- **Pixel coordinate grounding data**
↓↓↓
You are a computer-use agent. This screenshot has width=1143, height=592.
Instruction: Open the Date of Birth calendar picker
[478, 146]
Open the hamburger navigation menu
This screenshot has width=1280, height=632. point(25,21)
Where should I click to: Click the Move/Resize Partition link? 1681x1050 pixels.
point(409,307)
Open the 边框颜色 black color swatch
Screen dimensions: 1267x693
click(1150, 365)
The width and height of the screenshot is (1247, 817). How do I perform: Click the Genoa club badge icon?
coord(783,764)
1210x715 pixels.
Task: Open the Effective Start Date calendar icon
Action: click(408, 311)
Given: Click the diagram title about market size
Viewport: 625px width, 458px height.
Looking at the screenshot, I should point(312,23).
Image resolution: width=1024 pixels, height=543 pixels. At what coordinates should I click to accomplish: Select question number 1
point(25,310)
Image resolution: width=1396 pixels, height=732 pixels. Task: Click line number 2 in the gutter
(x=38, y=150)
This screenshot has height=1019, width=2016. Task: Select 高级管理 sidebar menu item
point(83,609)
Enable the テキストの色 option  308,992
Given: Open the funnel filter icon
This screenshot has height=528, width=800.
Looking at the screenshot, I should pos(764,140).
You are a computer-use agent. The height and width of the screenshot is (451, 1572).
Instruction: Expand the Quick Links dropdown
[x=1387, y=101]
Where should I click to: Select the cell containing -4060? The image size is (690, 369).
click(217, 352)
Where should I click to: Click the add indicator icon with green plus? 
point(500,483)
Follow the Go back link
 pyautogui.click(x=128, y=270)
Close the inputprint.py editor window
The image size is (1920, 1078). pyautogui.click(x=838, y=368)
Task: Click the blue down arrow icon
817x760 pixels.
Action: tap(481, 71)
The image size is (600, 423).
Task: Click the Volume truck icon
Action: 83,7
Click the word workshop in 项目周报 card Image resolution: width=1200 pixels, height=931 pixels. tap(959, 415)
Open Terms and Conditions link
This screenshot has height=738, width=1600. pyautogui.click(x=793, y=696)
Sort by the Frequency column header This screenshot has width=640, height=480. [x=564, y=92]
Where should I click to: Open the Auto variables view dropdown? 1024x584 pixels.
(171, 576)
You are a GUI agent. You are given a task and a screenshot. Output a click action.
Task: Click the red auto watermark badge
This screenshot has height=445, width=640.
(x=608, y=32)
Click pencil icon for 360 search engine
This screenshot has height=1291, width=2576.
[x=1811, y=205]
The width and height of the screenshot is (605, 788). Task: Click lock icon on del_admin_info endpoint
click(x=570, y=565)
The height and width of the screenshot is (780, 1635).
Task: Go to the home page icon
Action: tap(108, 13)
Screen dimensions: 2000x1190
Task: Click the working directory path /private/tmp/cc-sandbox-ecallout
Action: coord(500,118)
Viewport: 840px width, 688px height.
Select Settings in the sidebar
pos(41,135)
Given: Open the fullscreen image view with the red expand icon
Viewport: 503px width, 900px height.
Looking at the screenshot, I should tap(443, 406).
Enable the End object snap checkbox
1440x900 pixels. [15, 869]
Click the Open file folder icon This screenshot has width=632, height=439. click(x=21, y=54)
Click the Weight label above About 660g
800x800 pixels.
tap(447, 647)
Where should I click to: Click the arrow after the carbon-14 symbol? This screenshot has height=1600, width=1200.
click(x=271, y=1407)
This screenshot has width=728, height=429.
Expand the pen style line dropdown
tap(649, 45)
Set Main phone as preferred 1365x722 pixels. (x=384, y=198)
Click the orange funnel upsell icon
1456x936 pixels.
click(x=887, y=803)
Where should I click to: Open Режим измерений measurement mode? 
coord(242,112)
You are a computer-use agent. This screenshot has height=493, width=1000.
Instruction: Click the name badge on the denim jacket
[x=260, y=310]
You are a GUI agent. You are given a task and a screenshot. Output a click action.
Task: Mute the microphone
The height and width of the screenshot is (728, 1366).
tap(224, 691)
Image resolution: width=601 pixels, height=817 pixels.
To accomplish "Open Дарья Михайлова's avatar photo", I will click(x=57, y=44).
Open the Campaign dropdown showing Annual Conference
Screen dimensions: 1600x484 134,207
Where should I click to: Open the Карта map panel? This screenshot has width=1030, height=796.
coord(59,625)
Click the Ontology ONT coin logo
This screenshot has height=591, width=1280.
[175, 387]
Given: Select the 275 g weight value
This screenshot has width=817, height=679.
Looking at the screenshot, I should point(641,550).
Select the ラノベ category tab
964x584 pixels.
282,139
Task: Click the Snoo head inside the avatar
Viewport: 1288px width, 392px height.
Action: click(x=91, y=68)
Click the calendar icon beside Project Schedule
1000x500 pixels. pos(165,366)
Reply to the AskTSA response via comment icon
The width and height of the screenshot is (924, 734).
↑↑↑
- **Problem statement**
Go line by line through the data above and report each one that holds the string "computer".

- **Problem solution**
You are a computer-use agent. This screenshot has width=1143, height=592.
You are a computer-use agent. The height and width of the screenshot is (451, 1572).
You are a computer-use agent. This screenshot has height=493, width=1000.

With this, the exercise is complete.